I'm not aware of litterature on this, but this is something I have thought about several years ago and never ended-up using or publishing. What is below is me trying to remind myself how it works - unfortunately without my notes.
So,I think a good way to understand the dissolution of a topos is in terms of its universal property. First let me recall how it works from locales (This is done in C1 in the elephant, and I think also in Stone in space but I can't check now)
The frame homomorphism $X \to N(X)$ is universal for frame homomorphism $X \to Y$ that sends all elements of $X$ to complemented element of $Y$.

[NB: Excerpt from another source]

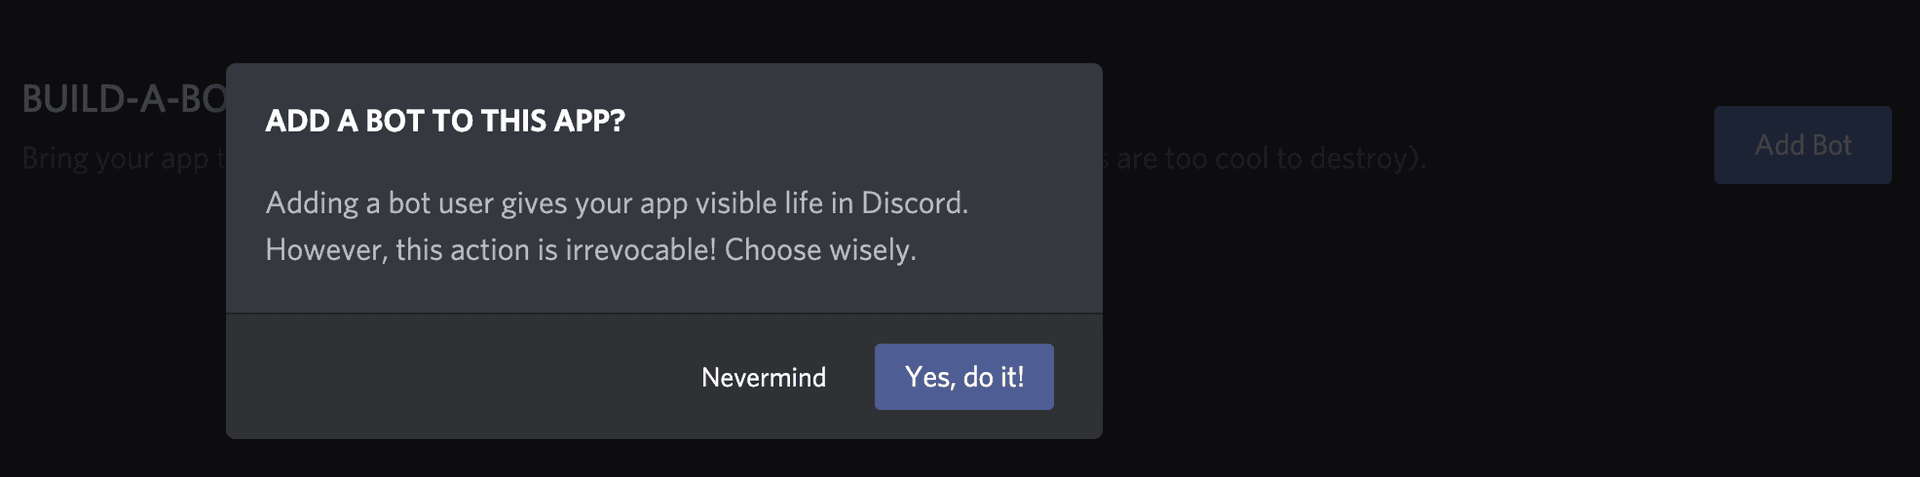Click the line starting "However, this action"
Image resolution: width=1920 pixels, height=477 pixels.
590,250
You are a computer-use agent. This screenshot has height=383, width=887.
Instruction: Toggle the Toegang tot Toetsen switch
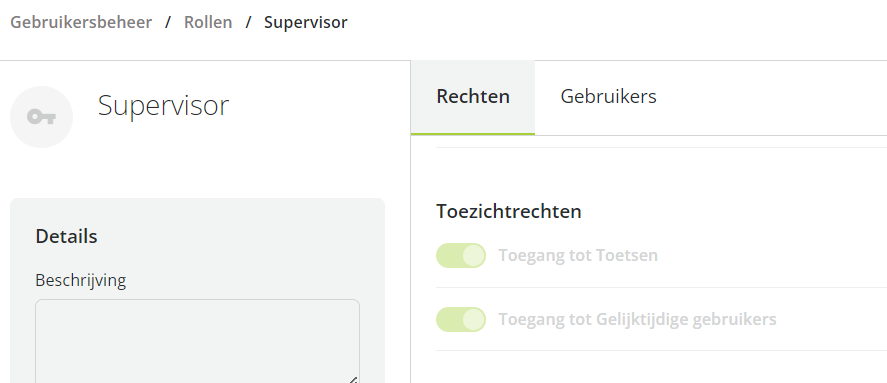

Note that it is also easy to construct "partial dissolution" where you start form a set $S \subset F$ and construct $N_S(F)$ which is universal for making the element of $S$ complemented. THis can be for example constructed as a subframe of N(F).
The analogous construction for a topos $T$, is:
Definition For T a topos, and I a collection of subobject inclusion $(U_i \subset V_i)_{i\in I}$ in $T$, the dissolution of $T$ at $I$ is (if it exists) a topos $N_I(T)$ endowed with an algebraic morphism $T \to N_I(T)$ which is universal for algebraic morphisms $T \to E$ sending all $U_i \subset V_i$ to complemented subobject inclusion in $E$.
By "algebraic morphism" I just mean "Geometric morphism" but in the $f^*$ direction.
It is easy to construct such $N_I(T)$ when $T$ is a Grothendieck topos and $I$ is a set as a classyfing topos: represent $T$ as a classyfing topos in a way so that all the $V_i$ are sorts and all the $U_i$ are definable subsets and then add sort $C_i$ for the complement of $U_i$ with axioms that forces $C_i$ to be the complement of $U_i$ in $V_i$.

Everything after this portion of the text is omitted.